Desentendimento do governo em relação à CoronaVac, produzida pela China, é "polêmica que só atrapalha" vacina que tem mostrado bons resultados, disse virologista à Sputnik Brasilhttps://t.co/Gp6MC2eQiN
— Sputnik Brasil (@sputnik_brasil) October 21, 2020
'Polarização da vacina'
Prando critica o que chama de "polarização da vacina" e diz que "não podemos nos tornar reféns de uma disputa política".
"A vacina é uma questão de ordem sanitária, é um imperativo, urgente, não deveria ser politizada. As questões relacionadas à vacina devem ser estritamente científicas, deve ter o aval dos cientistas, da comunidade médica", ponderou o professor.
Prando ressalta que tanto Doria como Bolsonaro tem pretensões eleitorais no futuro: o primeiro, de assumir a presidência, o segundo, de se reeleger. O cientista político diz ainda que Doria demonstrou interesse em se lançar candidato a presidente "desde o dia em que foi eleito prefeito de São Paulo".
'Briga que deve ser levada a sério'
"É uma briga que deve ser levada a sério sim, mais a sério do que qualquer outro tema até então, porque o resultado dessa disputa política vai recair diretamente sobre a população. A vacina é fundamental, seja a do Butantan, seja a de Oxford , que o governo já assinou um termo de parceria e colocou dinheiro na pesquisa", disse o analista.
Nesta sexta-feira (30), Bolsonaro afirmou que a pandemia "está acabando" e Doria quer se aproveitar da situação.

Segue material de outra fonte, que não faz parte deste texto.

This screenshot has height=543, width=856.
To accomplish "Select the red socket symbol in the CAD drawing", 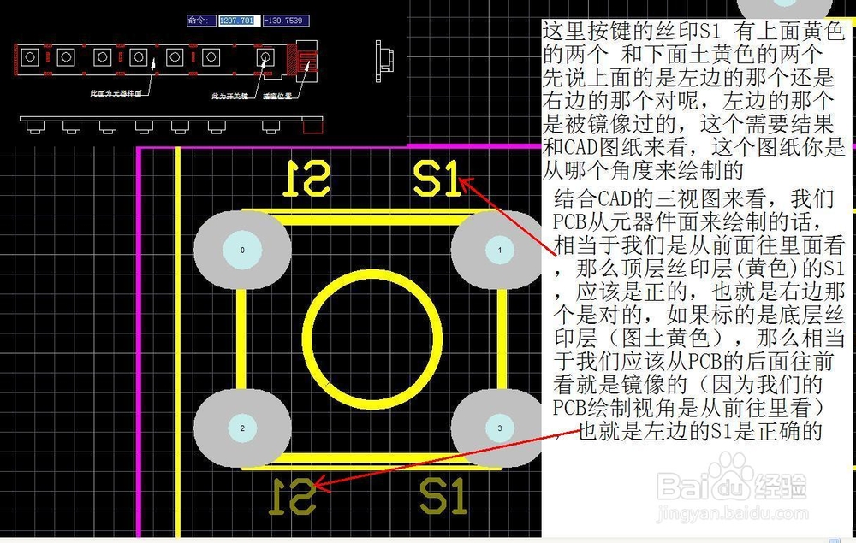I will coord(306,60).
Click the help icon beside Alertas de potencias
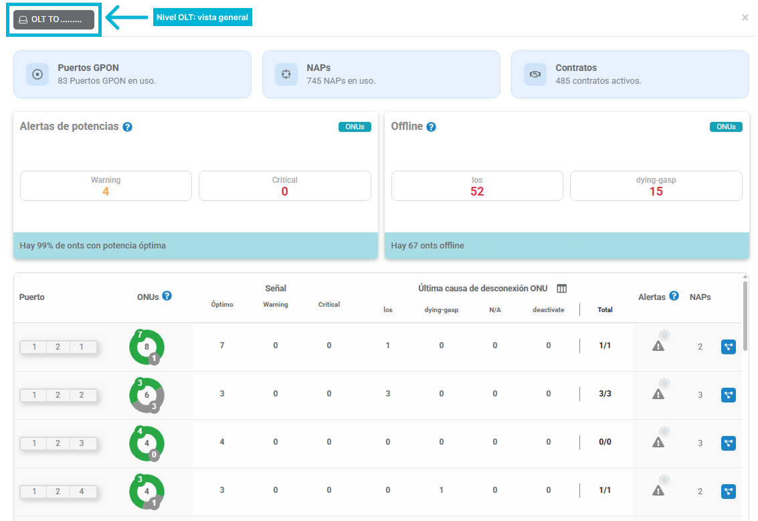 127,127
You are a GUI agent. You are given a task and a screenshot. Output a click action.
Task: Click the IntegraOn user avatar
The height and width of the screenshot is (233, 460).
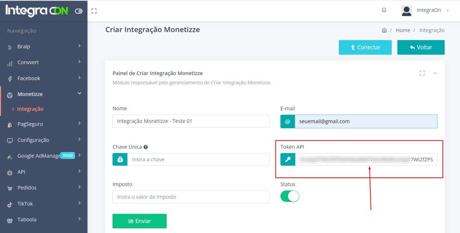tap(407, 10)
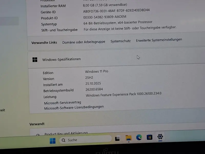The height and width of the screenshot is (154, 205).
Task: Select Settings gear icon in taskbar
Action: click(x=160, y=137)
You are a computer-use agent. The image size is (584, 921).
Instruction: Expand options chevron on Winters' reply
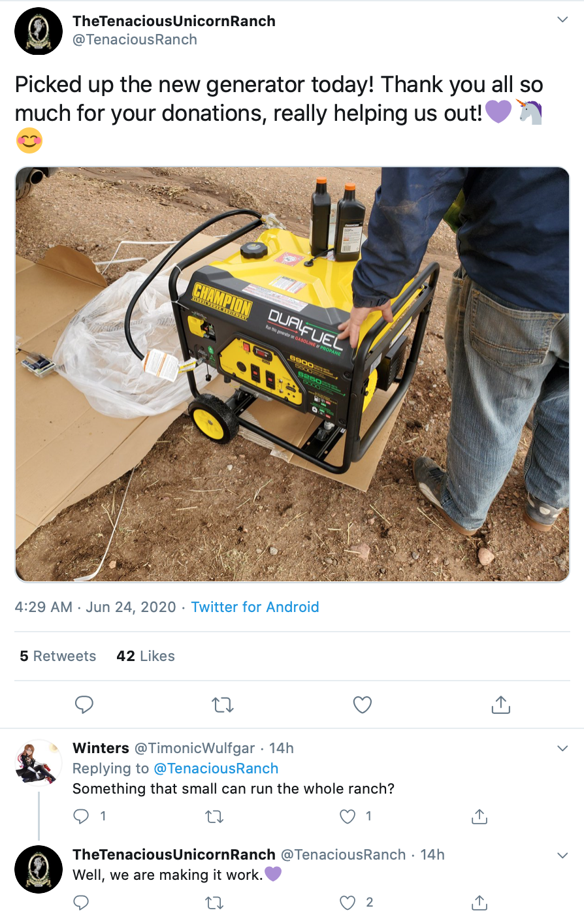pos(562,749)
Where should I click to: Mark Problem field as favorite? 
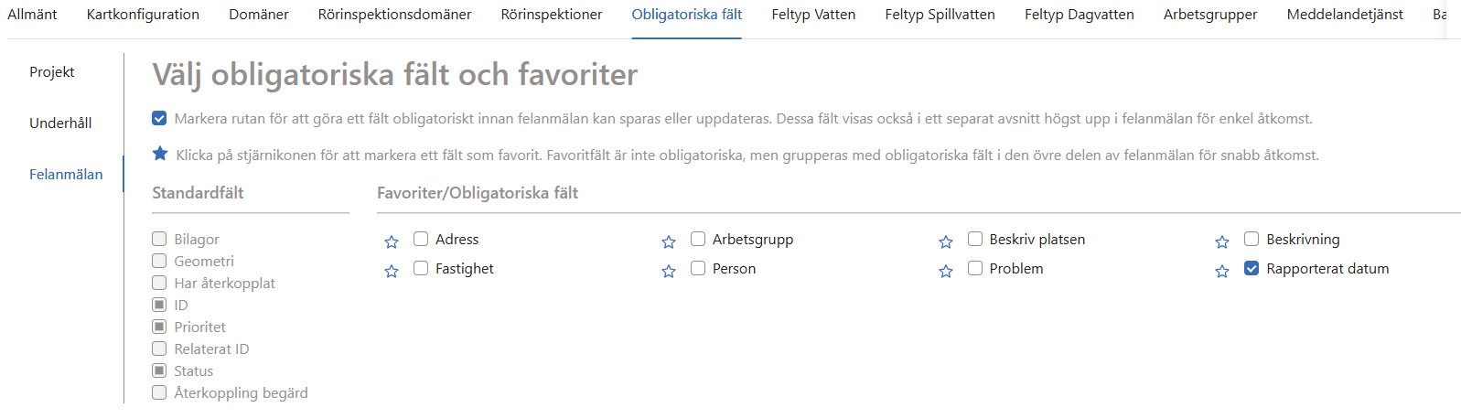(946, 271)
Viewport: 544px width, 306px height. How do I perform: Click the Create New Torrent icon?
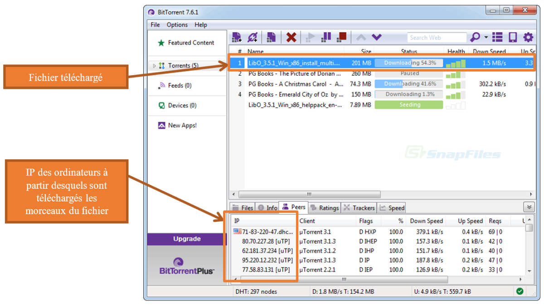271,38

"Está acabando a pandemia, acho que ele quer vacinar o pessoal na marra rapidinho, porque vai acabar e ele fala: 'acabou por causa da minha vacina'. Tá ok? O que está acabando é o governo dele, com toda certeza", disse o presidente, segundo o jornal O Globo.
Reflexos eleitorais
Prando diz ainda que a chegada de uma vacina pode trazer bons resultados eleitorais e a disputa entre Bolsonaro e Doria é "prévia" da campanha presidencial de 2022.
Em relação às eleições municipais, o cientista político afirma que Bolsonaro, por ter saído do PSL e não estar filiado a nenhum partido, acabou se afastando da disputa. Além disso, o presidente "não quer seu nome associado a candidaturas derrotadas".
Nas situações em que há uma associação entre um candidato e Bolsonaro mais evidente, como no caso de Celso Russomanno (Republicanos), em São Paulo, Prando avalia que essa ligação "acabou tendo uma imagem muito mais negativa do que positiva".
Em relação a São Paulo, o cientista político acredita que isso se deve à diminuição dos recursos destinados ao estado, ao embate sobre a vacina e à briga com o governador.
"O presidente não queria colher derrotas, se afastou, e aqueles que se associaram têm tido dificuldades, pelo menos nesse momento, de capitalizar e de ter uma transferência de votos", disse Rodrigo Prando.